Несмотря на то что жизнь Джотто ди Бондоне достаточно тщательно задокументирована и представлена в свидетельстве многих известных  современников (Данте, Петрарки, Боккаччо и Гиберти), ряд эпизодов его биографии до сих пор остается до конца не прояснённым. В частности, точно неизвестно, родился ли Джотто в деревне Колле ди Веспиньяно в семье крестьянина или же появился на свет в самой Флоренции в семье кузнеца. Однако очевидно, что родился всё же он именно в Тоскане – одной из наиболее живописных холмистых местностей Италии. Также доподлинно неизвестно, у кого учился живописи этот флорентийский мастер. В его биографии Дж. Вазари называет Джотто учителем знаменитого художника Проторенессанса Джованни Чимабуэ. Якобы, будучи пастушком овец отца, Джотто любил рисовать везде, где приходилось (на земле, камнях и пр.), и как-то случайно проезжавший мимо Чимабуэ был так поражён мастерством юного художника-любителя, что пригласил его к себе в ученики. Но Вазари, противореча себе, в другом месте биографии писал, что Джотто «обучался некоторым образцам <живописи> без учителя. Да и современные биографы Джотто оспаривают версию Чимабуэ как учителя.

Джотто, подобно художникам своего времени, работал не в одиночку, но с бригадой своих учеников – лишь некоторые свои работы написал полностью сам («Поцелуй Иуды», «Страшный суд» и др.). Кстати, аналогично работал и современник Джотто св. Андрей Рублёв…

Лоренцо Гиберти писал о живописце, что он «принёс новое искусство». Важно понимать природу этой «новизны».

Прежде всего следует отметить, что Джотто жил в эпоху, когда само понятие «новация», по замечанию Ле Гоффа, впервые после  долгих столетий средневекового консерватизма  утратило негативные коннотации и флёр подозрительности.

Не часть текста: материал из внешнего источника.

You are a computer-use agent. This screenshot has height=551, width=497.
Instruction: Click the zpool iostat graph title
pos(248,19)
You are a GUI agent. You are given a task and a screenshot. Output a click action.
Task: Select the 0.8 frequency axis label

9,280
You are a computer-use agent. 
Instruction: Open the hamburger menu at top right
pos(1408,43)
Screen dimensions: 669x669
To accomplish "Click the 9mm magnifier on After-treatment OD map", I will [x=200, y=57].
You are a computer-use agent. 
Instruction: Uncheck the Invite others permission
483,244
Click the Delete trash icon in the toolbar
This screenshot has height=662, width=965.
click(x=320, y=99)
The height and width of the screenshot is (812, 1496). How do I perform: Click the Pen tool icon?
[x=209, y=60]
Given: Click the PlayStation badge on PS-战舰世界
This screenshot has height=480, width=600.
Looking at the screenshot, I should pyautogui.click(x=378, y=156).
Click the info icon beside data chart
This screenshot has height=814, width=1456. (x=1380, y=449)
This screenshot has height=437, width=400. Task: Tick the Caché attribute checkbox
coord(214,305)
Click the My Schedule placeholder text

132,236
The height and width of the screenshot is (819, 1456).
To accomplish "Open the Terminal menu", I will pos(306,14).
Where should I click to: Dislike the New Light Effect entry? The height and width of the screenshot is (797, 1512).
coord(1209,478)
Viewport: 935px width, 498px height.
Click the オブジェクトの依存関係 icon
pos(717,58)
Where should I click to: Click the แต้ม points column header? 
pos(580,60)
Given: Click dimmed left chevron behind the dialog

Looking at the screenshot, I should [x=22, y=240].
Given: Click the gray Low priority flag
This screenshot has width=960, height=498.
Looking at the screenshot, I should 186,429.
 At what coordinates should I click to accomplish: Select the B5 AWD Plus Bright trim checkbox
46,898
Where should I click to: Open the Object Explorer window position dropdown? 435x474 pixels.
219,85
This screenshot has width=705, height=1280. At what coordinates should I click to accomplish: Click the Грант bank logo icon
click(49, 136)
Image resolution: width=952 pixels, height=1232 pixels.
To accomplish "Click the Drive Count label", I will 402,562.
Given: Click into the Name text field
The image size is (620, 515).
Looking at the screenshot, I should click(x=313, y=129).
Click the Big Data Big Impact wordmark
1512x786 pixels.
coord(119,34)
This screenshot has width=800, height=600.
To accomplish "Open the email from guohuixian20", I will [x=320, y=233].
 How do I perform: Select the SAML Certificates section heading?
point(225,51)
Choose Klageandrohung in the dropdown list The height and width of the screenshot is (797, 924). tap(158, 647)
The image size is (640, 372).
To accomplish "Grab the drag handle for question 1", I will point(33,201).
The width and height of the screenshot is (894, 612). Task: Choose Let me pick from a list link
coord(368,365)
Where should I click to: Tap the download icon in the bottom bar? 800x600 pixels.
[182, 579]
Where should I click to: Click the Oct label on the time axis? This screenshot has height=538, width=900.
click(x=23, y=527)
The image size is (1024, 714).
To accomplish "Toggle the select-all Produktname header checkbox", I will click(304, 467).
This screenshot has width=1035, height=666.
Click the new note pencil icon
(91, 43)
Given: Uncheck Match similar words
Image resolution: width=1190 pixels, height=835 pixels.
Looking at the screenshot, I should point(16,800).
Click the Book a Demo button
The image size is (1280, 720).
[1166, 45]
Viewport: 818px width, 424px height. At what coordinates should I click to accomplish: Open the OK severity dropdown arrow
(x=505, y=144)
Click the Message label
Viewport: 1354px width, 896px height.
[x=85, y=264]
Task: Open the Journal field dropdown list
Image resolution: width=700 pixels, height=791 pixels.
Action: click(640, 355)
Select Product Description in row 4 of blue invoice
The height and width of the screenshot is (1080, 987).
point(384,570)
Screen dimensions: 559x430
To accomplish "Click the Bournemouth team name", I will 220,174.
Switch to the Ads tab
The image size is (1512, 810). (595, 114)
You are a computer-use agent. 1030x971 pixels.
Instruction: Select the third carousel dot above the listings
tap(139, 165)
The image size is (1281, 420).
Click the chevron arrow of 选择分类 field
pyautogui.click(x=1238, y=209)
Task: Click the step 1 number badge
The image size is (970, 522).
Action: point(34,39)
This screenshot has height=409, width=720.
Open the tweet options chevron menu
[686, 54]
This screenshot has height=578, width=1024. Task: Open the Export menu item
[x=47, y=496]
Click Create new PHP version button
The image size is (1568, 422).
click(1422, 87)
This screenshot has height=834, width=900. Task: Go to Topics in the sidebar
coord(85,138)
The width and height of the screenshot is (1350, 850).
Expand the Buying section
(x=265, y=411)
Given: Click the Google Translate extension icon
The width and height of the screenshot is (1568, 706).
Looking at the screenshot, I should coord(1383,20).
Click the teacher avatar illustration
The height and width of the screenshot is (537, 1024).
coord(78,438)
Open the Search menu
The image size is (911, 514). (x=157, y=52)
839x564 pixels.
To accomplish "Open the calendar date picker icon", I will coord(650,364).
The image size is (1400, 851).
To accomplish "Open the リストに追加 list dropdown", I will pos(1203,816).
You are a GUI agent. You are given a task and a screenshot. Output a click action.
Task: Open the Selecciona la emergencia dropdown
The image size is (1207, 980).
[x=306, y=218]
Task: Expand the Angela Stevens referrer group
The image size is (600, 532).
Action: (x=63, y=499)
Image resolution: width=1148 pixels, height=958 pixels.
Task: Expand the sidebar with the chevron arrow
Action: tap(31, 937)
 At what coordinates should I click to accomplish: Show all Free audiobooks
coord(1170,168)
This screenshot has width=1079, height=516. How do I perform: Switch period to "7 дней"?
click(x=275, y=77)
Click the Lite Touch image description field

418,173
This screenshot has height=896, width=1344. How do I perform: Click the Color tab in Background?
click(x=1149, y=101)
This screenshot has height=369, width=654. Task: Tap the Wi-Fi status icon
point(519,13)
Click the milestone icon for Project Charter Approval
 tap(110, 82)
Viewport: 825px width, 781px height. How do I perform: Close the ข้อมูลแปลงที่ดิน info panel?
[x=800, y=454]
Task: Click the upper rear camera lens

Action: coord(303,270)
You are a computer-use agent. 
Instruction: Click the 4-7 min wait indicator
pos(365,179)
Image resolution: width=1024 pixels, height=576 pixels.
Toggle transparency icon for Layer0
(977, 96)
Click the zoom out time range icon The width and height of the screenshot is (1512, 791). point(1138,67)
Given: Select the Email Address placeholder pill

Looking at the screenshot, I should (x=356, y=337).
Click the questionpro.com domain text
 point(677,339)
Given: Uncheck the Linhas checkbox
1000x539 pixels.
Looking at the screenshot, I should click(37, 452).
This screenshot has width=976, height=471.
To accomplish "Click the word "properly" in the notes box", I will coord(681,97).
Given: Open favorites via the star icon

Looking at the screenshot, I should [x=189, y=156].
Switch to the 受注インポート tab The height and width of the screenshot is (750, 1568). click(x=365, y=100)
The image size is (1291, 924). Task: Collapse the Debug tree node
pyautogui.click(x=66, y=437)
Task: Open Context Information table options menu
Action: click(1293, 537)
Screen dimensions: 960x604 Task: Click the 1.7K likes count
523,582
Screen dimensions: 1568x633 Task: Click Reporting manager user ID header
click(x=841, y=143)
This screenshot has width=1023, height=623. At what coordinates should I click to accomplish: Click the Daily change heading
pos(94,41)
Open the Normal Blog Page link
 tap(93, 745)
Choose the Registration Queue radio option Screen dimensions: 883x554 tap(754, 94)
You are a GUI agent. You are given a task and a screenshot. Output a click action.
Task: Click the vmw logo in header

В чём же заключалось новаторство Джотто? Ведь он по-прежнему писал темперой (яичными красками), по старинке использовал т. н. античную перспективу без точек схождения линий, угловые ракурсы зданий, не изучал досконально перспективу в принципе. Об этом  свидетельствовало пропорциональное нарушение размеров объектов второго плана на его работах – лишь в конце жизни заинтересовался по-настоящему проблемами перспективы (например, во фресках капеллы Барди отчасти уже есть точки схождения и пр.). Не уделял столь пристального внимания анатомии (есть пропорциональные и пластические нарушения и в изображаемых художником фигурах), как делали позже это представители Ренессанса. Хотя именно он одним из первых европейских живописцев писал с натуры живых людей, в его работах появились уже объём и трёхмерное пространство.

При этом именно с Джотто, по замечанию Паолы Волковой, начиналась история «европейской современной живописи». Предложенный этим итальянским художником реалистический язык доминировал в живописи до середины XIX века, до появления искусства импрессионистов, когда центральным персонажем полотна стал не человек, а… свет.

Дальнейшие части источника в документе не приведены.